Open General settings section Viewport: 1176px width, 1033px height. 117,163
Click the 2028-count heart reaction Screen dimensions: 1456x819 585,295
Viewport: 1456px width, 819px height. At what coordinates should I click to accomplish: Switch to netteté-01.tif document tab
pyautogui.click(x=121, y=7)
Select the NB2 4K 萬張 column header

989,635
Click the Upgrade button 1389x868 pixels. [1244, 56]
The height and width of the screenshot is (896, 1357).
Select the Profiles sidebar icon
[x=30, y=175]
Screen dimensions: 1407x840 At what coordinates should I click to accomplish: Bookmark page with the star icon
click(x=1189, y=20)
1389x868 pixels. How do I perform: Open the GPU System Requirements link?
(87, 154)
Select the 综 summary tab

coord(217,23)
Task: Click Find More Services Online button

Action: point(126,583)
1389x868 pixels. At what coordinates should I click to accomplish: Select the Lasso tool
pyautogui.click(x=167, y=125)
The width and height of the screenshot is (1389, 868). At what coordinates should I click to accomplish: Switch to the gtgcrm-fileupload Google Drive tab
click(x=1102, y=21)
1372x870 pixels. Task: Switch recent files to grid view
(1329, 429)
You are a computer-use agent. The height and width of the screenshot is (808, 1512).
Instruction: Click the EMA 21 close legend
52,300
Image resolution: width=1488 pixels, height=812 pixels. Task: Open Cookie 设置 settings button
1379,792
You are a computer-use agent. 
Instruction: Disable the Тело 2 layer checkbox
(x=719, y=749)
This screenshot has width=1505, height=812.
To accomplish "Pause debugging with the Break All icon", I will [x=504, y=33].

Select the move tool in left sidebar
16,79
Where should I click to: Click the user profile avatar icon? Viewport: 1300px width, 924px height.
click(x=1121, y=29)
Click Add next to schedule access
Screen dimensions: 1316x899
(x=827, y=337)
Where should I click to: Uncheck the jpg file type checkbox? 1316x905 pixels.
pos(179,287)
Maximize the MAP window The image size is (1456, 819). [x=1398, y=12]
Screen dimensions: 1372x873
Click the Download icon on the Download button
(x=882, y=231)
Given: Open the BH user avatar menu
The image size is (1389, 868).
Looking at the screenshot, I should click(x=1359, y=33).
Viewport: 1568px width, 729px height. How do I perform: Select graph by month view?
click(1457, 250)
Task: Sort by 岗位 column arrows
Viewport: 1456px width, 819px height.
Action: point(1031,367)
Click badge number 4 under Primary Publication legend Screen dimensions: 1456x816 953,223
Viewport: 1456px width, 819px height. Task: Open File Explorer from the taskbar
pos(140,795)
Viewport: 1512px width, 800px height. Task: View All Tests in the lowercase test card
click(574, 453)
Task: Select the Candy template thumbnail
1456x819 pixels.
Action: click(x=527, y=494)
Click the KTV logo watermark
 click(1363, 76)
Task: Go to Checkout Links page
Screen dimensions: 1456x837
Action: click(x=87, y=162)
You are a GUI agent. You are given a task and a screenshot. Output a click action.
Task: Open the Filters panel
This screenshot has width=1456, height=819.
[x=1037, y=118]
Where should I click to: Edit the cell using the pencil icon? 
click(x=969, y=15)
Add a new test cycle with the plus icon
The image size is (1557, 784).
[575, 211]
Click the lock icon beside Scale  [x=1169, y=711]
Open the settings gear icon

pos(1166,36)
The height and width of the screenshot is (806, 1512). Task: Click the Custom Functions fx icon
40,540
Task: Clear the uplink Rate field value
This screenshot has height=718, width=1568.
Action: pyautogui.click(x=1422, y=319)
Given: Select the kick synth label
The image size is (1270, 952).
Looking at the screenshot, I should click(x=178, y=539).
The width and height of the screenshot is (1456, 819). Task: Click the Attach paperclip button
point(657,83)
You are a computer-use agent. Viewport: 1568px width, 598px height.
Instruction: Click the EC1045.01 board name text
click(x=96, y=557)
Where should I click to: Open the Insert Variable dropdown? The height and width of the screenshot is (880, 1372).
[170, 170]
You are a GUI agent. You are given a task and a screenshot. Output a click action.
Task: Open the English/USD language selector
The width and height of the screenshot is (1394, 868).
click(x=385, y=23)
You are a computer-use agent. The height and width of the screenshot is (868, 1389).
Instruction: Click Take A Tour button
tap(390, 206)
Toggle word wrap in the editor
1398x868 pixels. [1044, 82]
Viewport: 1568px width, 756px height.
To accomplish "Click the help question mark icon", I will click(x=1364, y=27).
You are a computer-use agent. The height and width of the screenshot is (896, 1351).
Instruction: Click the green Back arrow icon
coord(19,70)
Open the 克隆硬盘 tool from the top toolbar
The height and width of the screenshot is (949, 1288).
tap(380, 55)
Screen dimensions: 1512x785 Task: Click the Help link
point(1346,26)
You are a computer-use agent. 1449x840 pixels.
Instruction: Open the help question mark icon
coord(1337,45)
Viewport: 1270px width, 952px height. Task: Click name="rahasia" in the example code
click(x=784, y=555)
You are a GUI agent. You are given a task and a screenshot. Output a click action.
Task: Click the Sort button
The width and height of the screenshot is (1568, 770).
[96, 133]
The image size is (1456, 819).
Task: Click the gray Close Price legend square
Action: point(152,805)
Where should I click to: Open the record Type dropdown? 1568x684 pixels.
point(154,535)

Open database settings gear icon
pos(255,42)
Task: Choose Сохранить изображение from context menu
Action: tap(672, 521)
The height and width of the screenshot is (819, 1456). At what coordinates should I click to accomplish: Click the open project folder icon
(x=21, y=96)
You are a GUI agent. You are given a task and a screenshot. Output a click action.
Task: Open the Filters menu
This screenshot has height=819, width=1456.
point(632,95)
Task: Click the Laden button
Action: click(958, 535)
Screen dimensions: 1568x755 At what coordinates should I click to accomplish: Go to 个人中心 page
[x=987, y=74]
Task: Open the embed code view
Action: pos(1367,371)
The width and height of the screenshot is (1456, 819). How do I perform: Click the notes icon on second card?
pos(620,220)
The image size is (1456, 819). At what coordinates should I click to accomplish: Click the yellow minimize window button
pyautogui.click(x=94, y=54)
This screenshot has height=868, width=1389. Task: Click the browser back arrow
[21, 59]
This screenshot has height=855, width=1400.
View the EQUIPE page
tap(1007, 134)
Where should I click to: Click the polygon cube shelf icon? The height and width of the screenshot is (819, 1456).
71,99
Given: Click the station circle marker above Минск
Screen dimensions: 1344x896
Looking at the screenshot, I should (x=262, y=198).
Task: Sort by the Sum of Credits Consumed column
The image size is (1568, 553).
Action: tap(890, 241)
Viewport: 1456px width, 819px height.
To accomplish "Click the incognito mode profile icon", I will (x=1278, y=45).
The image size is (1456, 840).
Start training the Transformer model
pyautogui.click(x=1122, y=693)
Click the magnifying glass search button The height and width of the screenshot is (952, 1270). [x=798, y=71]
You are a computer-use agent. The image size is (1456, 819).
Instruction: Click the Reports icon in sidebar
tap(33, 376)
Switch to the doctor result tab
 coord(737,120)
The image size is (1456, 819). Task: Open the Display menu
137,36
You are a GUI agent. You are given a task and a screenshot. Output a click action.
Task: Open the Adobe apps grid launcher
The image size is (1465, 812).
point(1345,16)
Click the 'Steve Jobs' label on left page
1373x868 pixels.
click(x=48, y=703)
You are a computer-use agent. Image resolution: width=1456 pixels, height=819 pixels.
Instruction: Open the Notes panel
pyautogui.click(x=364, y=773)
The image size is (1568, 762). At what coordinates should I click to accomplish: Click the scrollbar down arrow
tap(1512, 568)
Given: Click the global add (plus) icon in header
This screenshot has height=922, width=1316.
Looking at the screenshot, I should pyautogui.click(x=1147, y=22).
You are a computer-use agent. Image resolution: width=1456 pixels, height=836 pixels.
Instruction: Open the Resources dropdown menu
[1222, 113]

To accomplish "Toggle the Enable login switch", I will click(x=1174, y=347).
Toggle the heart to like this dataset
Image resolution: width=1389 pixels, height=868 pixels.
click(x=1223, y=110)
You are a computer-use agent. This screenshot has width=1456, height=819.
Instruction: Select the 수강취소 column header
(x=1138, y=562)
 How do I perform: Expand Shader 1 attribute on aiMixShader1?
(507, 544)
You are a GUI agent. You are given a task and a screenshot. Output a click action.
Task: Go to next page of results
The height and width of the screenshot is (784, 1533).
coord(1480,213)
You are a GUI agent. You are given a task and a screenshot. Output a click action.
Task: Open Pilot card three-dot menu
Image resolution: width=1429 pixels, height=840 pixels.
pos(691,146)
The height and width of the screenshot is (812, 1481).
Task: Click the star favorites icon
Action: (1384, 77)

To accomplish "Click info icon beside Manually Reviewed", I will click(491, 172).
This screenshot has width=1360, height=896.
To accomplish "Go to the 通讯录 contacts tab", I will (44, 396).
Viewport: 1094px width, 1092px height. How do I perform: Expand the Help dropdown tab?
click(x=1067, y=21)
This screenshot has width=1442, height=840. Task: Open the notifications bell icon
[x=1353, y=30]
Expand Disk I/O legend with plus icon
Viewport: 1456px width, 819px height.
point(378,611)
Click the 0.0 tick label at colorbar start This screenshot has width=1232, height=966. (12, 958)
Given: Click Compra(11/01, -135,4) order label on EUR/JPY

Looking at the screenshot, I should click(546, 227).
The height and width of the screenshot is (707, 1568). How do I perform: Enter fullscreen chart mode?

## What needs to be done
Filter the listing down to the lines holding the word "beside", and return those.

## Finished exercise
Click the lock icon beside Scale  [x=1169, y=711]
To accomplish "Click info icon beside Manually Reviewed", I will click(491, 172).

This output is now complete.